Why Does North Korea Play Blade Runner-Style Music Every Morning?

Why Does North Korea Play Blade Runner-Style Music Every Morning?

North Korea is a weird country. Heck, so is Australia. But Australia doesn’t play creepy, Blade Runner-like Theremin music in the nation’s capital each morning just after dawn. North Korea does.

Photo: Getty

For many news enthusiasts, Pyongyang is an important word these days. The US military appears to be flirting with the idea of an invasion, one that would surely result in countless deaths and an indeterminate period of chaos on the peninsula. So it isn’t too surprising that some strange details about the DPRK are popping up around the internet. Digg recently featured a disturbing video of the morning routine in Pyongyang.

Every morning, for an indeterminate period of time, an almost sinister soundtrack fills the streets of Pyongyang. Nobody seems to know the name of the song or the exact reason why it’s played every day, but everyone seems to be in agreement about how goddamn unsettling it would be to hear this horror movie music on the way to work. According to Wikipedia — perhaps the least reliable source of information on North Korea — the song is called “Ten Million Human Bombs for Kim Il Sung”. An alternate translation might be “Ten Million Will Become Human Bombs”. Either way, the song is dark as hell.

You can find the song pretty easily on YouTube. There are a handful of recordings uploaded over the course of the past few years, and this fact might lead you to wonder if it’s a trick. After all, it isn’t hard to find some grim footage of Pyongyang, lay some slow devil music over it, and upload the video with a title like, “Morning in Pyongyang, North Korea. Very eerie.”

However, reliable sources back up the story of North Korea’s weird morning music. The Associated Press mentioned the morning music tradition last year, confirming its rumoured existence in the press. Then, in her book Kim Il-Sung’s North Korea, Helen-Louise Hunter describes the morning routine in Pyongyang, where rush hour peaks around 7:00AM. Hunter reports, “Morning exercise music is blared over the radio loudspeakers during this hour.” Although if that synth-y music in the video above is exercise music, North Korea must have some pretty chill but ultimately angsty exercise activities.

You might also assume that the music is a version of the North Korean national anthem, “Aegukka“. But any trained ear would quickly realise that the morning song is less imposing, if not almost subliminal. Maybe it is. Mark Fahey, an Australian biomedical engineer with a weird habit of holidaying in North Korea, asked locals about the song a couple of years ago. A Mashable report on Fahey’s recounts his story:

A recording of the almost hypnotic music that plays throughout Pyongyang everyday, except Sunday, at 6 a.m.

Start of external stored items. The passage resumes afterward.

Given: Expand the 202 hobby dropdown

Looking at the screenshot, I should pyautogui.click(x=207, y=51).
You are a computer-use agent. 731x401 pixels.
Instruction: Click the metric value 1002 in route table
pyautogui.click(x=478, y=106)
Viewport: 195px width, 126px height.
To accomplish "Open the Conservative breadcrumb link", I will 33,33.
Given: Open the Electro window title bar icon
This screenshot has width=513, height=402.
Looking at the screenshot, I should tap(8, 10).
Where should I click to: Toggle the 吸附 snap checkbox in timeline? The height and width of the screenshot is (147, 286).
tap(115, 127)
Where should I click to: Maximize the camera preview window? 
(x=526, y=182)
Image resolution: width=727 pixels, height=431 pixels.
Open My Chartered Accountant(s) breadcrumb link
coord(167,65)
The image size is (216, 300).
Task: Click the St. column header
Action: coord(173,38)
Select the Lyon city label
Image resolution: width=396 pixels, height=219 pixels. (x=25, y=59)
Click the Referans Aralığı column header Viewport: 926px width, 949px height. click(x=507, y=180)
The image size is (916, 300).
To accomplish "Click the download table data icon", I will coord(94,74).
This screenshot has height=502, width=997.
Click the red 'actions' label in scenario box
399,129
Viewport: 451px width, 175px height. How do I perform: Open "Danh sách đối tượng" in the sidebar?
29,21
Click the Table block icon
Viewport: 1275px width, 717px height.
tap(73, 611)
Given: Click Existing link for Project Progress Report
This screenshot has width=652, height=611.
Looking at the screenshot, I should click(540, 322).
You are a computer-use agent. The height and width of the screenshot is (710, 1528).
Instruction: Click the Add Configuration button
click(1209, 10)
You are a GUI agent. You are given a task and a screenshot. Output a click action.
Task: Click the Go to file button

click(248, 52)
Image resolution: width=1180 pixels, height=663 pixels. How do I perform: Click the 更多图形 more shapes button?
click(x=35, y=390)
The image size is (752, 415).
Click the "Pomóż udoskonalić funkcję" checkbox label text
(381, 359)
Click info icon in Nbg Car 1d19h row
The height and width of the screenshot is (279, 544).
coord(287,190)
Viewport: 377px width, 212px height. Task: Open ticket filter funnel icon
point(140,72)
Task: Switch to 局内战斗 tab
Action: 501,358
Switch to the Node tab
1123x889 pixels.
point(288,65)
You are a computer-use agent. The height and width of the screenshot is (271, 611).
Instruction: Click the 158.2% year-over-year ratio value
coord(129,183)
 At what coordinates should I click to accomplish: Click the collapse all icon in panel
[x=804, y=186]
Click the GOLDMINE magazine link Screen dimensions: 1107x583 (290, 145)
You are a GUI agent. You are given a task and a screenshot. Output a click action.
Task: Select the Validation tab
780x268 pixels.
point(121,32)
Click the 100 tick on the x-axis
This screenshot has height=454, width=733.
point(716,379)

Fahey says he was never able to figure out what it was. When he asked his minder, the minder replied: “What music? What are you talking about?”

Maybe it’s a little bit of mind control, and maybe it’s a little bit of psychological warfare. Either way, out of context, North Korea’s morning song is a little bit rad. And then you remember that it’s playing every morning in Pyongyang, where poor people are being brainwashed every second of every day. We’re not talking Saturday morning cartoons-brand brainwashing, either. North Korean citizens have few opportunities to learn about what happens outside their country’s border, and Kim Jong-Un, the country’s dynastic dictator, makes Donald Trump’s antics seem like seasoned statesmanship. The whole situation above the 38th Parallel is far from futuristic or eerie. It’s evil.

But consider this theory: Maybe it’s an outtake from the Blade Runner soundtrack, and reality flew out the window sometime in 2003. Now that’s really scary.